The regions have strengthened treatment quality
The consultation response stresses that the hospital system has experienced a major quality boost since establishment of the regions in 2007. And Deputy Chairman of the Capital Region of Denmark Christoffer Buster Reinhardt (Conservative) does not want to jeopardise the good results.
"The ambition at that time to have five strong regions to ensure high treatment quality, efficiency and short waiting times has been fulfilled. The quality boost has led to significantly lower mortality rates in cancer and cardiac care. The high level of professionalism, economies of scale and cross-cutting planning have also benefited many other patients - for example, people with diseases of the urinary tract, chest, circulatory system, blood, joints (arthritis), connective tissue and spine," says Christoffer Buster Reinhardt, who is also concerned that waiting lists will lengthen again.
Struggle for staff and medical specialities
The Regional Council can see the logic of more care regions, provided a large number of tasks are moved to them in a future structure.

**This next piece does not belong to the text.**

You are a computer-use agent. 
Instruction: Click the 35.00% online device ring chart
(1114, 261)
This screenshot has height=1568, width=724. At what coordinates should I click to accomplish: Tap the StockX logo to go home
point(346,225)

But on the other hand, it would also make sense not to split up strong organisations just as new tasks need to be tackled and managed.
The second Deputy Chairman, Thomas Rohden (Social Liberal), is concerned about how such new units would operate in an already tight labour market.

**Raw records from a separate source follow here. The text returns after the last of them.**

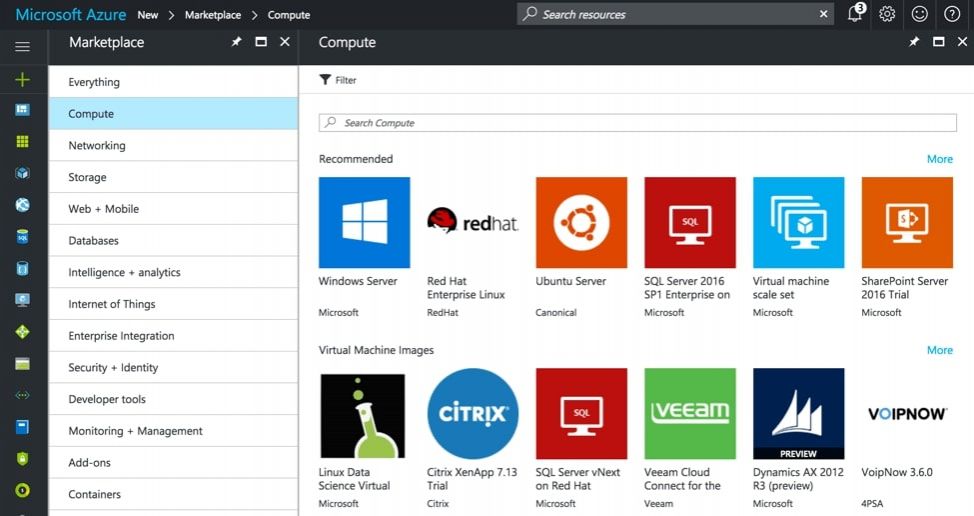Click the smiley feedback icon

coord(919,14)
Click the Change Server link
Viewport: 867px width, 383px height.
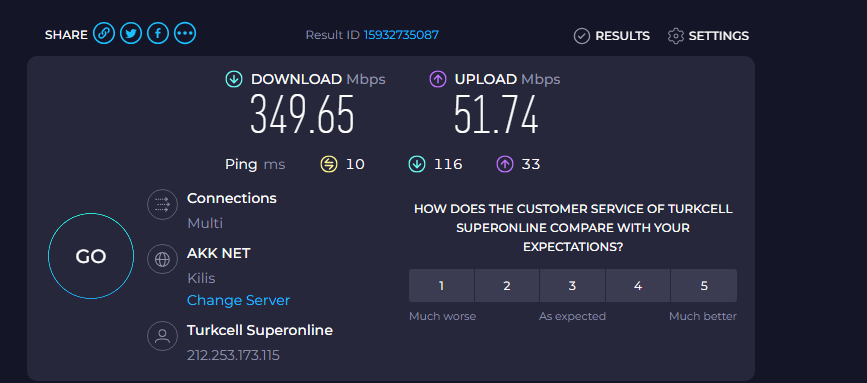[238, 300]
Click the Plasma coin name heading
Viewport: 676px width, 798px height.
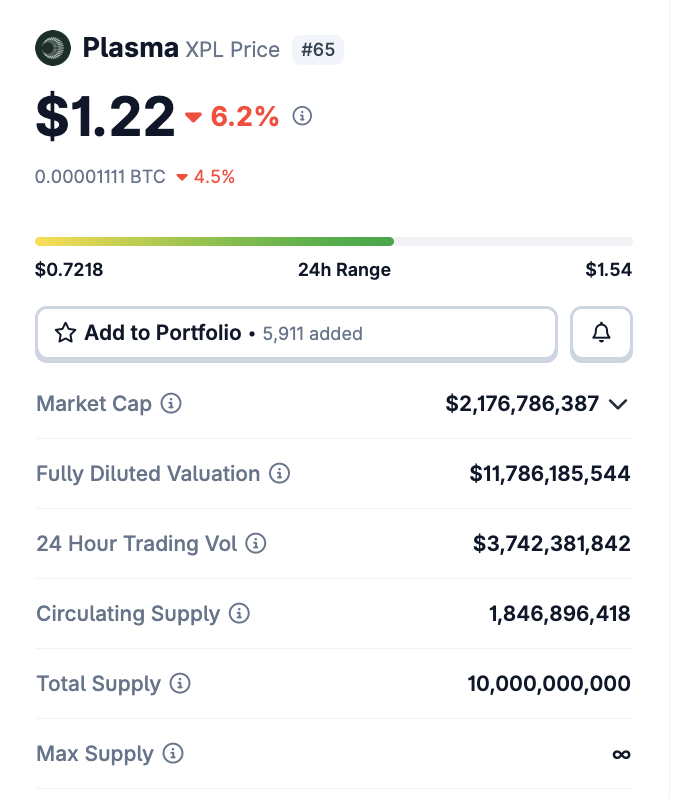click(x=130, y=47)
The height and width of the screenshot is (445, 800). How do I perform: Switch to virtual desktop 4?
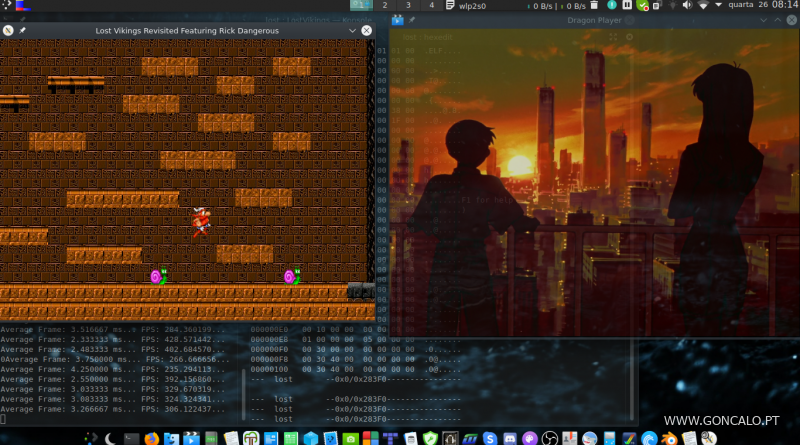pos(432,5)
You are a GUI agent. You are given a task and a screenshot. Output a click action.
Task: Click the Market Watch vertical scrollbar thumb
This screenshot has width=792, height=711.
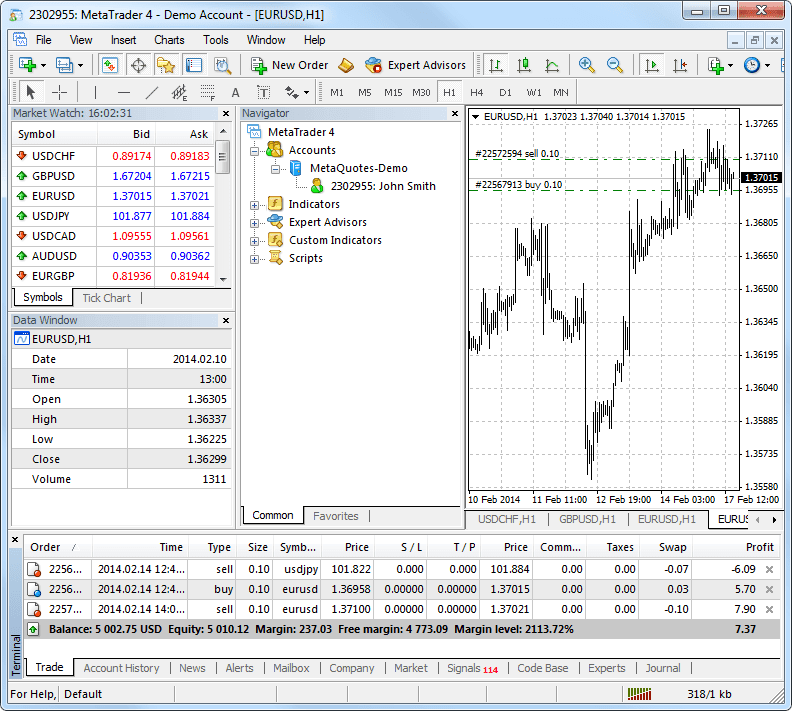pos(222,157)
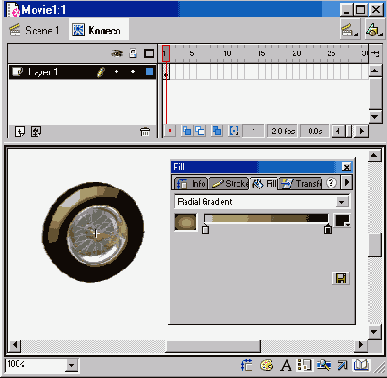Click the padlock icon in the layer header

(133, 53)
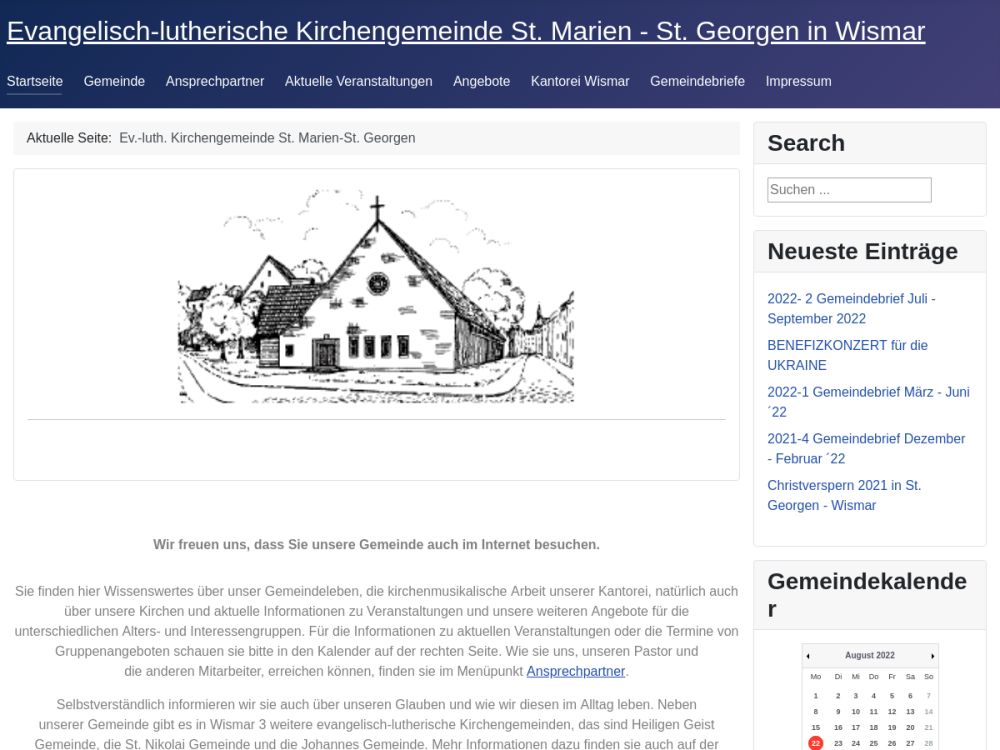This screenshot has height=750, width=1000.
Task: Open the site title header link
Action: pyautogui.click(x=465, y=32)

"Competition for staff can easily arise, and there is no incentive to look at the best overall use of staff skills and payrolls. The same inappropriate competition can occur in attempts to attract the most interesting specialities. Admittedly it's before my time, but experience from the old counties suggests that there's a great risk that it will affect individual patients, because treatment quality and efficiency drop," says Thomas Rohden.
The consultation response mentions several areas that will be challenged by a split - including the emergency area with fast response times, good regional coverage by ambulances and medical vehicles (supported by a united regional and municipal political focus on the most sparsely populated areas), and close collaboration between the 1813 emergency hotline and emergency departments.
Other examples are medicine management by pharmacies and professionalization of IT, finance, energy optimization, renovation, hospital planning, HR, etc. at administrative centres.
There is also the systematic political and administrative work to reduce waiting times by rescheduling treatments and utilizing capacity across the board. It is essential for the overall healthcare system to function appropriately and cost-effectively. These are large and robust organisations whose core tasks have been developed and refined over many years.